• Problem requirements
Filter the lines below, copying only those with the string "SHOP".

(Saved data entries)

++++++

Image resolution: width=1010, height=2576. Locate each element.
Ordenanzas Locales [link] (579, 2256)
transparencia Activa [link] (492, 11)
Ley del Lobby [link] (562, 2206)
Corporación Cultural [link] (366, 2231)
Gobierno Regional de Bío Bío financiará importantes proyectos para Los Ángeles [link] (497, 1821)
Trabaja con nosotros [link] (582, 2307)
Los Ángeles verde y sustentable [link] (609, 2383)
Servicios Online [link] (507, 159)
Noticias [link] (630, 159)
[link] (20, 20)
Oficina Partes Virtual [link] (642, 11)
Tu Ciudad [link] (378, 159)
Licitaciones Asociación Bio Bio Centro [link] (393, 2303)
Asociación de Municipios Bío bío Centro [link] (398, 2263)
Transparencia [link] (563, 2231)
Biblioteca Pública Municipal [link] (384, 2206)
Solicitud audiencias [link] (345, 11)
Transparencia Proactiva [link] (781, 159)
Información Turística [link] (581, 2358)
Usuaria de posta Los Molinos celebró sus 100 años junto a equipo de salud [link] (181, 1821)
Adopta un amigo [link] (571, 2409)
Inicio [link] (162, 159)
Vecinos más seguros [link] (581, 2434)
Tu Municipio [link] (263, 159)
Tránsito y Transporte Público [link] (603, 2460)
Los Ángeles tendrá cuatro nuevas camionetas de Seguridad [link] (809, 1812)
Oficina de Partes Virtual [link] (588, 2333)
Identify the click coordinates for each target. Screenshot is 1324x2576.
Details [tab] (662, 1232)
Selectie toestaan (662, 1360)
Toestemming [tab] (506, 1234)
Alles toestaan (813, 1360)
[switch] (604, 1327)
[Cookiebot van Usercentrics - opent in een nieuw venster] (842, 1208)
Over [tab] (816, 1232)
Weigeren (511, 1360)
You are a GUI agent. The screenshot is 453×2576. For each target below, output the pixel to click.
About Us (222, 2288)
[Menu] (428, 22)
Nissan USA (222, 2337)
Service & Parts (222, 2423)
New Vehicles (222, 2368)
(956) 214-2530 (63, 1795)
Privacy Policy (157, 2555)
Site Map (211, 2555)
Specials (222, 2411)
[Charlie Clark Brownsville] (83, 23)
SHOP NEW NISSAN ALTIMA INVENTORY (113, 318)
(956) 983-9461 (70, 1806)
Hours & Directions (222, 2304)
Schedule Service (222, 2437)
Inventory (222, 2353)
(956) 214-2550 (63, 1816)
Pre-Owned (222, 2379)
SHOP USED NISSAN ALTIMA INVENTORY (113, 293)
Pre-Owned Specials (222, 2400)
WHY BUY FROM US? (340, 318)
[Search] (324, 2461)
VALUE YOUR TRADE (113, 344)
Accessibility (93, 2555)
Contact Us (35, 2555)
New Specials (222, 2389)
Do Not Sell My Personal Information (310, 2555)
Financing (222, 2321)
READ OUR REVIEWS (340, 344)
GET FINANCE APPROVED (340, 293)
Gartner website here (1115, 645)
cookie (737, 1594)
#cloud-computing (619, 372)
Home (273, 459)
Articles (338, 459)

++++++

• Response
SHOP NEW NISSAN ALTIMA INVENTORY (113, 318)
SHOP USED NISSAN ALTIMA INVENTORY (113, 293)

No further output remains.